**Task:** Reproduce every entry word for word.

**Material for the task:**

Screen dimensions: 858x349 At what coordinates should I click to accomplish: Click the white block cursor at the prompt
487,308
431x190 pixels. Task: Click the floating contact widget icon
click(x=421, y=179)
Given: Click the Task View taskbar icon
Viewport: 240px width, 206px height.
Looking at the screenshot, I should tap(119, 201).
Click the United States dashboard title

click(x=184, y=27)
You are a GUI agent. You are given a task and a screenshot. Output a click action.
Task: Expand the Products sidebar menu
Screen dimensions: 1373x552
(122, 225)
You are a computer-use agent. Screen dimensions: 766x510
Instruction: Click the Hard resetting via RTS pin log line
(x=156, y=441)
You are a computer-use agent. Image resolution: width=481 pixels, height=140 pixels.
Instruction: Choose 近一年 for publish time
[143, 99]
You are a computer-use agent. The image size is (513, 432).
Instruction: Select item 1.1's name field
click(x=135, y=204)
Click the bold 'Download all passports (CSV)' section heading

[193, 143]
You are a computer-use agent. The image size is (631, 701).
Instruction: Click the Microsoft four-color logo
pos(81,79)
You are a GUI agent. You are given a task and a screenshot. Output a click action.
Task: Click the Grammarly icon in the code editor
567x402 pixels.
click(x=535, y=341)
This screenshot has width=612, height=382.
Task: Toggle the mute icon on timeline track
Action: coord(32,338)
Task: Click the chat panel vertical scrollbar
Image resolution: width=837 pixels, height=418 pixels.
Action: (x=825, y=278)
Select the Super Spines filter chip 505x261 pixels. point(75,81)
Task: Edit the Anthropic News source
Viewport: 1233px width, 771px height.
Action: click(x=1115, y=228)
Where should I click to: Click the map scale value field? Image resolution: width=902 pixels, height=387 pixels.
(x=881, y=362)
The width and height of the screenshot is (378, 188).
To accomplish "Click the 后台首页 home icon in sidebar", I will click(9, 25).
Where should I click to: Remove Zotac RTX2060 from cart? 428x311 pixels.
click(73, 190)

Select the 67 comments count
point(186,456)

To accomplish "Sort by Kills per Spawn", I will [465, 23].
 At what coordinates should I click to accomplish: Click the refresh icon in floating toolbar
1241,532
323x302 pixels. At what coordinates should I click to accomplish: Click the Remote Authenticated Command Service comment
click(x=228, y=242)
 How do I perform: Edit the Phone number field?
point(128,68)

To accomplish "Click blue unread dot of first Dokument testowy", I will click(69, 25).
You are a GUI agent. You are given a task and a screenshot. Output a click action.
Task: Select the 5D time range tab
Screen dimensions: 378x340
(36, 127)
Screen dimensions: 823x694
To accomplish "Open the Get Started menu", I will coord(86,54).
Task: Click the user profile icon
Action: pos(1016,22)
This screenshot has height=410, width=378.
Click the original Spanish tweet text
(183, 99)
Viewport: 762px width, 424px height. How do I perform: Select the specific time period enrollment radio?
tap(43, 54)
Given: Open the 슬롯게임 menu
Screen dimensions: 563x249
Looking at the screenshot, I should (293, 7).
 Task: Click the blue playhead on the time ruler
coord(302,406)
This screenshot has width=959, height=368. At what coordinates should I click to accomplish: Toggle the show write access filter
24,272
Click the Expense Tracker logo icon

**Result of this task:**
Screen dimensions: 858x349 At what coordinates should I click to accomplish: Click the white block cursor at the prompt
487,308
431x190 pixels. Task: Click the floating contact widget icon
click(x=421, y=179)
Given: Click the Task View taskbar icon
Viewport: 240px width, 206px height.
Looking at the screenshot, I should tap(119, 201).
Click the United States dashboard title

click(x=184, y=27)
You are a GUI agent. You are given a task and a screenshot. Output a click action.
Task: Expand the Products sidebar menu
Screen dimensions: 1373x552
(122, 225)
You are a computer-use agent. Screen dimensions: 766x510
Instruction: Click the Hard resetting via RTS pin log line
(x=156, y=441)
You are a computer-use agent. Image resolution: width=481 pixels, height=140 pixels.
Instruction: Choose 近一年 for publish time
[143, 99]
You are a computer-use agent. The image size is (513, 432).
Instruction: Select item 1.1's name field
click(x=135, y=204)
Click the bold 'Download all passports (CSV)' section heading

[193, 143]
You are a computer-use agent. The image size is (631, 701).
Instruction: Click the Microsoft four-color logo
pos(81,79)
You are a GUI agent. You are given a task and a screenshot. Output a click action.
Task: Click the Grammarly icon in the code editor
567x402 pixels.
click(x=535, y=341)
This screenshot has width=612, height=382.
Task: Toggle the mute icon on timeline track
Action: coord(32,338)
Task: Click the chat panel vertical scrollbar
Image resolution: width=837 pixels, height=418 pixels.
Action: (x=825, y=278)
Select the Super Spines filter chip 505x261 pixels. point(75,81)
Task: Edit the Anthropic News source
Viewport: 1233px width, 771px height.
Action: click(x=1115, y=228)
Where should I click to: Click the map scale value field? Image resolution: width=902 pixels, height=387 pixels.
(x=881, y=362)
The width and height of the screenshot is (378, 188).
To accomplish "Click the 后台首页 home icon in sidebar", I will click(9, 25).
Where should I click to: Remove Zotac RTX2060 from cart? 428x311 pixels.
click(73, 190)

Select the 67 comments count
point(186,456)

To accomplish "Sort by Kills per Spawn", I will [465, 23].
 At what coordinates should I click to accomplish: Click the refresh icon in floating toolbar
1241,532
323x302 pixels. At what coordinates should I click to accomplish: Click the Remote Authenticated Command Service comment
click(x=228, y=242)
 How do I perform: Edit the Phone number field?
point(128,68)

To accomplish "Click blue unread dot of first Dokument testowy", I will click(69, 25).
You are a GUI agent. You are given a task and a screenshot. Output a click action.
Task: Select the 5D time range tab
Screen dimensions: 378x340
(36, 127)
Screen dimensions: 823x694
To accomplish "Open the Get Started menu", I will coord(86,54).
Task: Click the user profile icon
Action: pos(1016,22)
This screenshot has height=410, width=378.
Click the original Spanish tweet text
(183, 99)
Viewport: 762px width, 424px height. How do I perform: Select the specific time period enrollment radio?
tap(43, 54)
Given: Open the 슬롯게임 menu
Screen dimensions: 563x249
Looking at the screenshot, I should (293, 7).
 Task: Click the blue playhead on the time ruler
coord(302,406)
This screenshot has width=959, height=368. At what coordinates should I click to accomplish: Toggle the show write access filter
24,272
Click the Expense Tracker logo icon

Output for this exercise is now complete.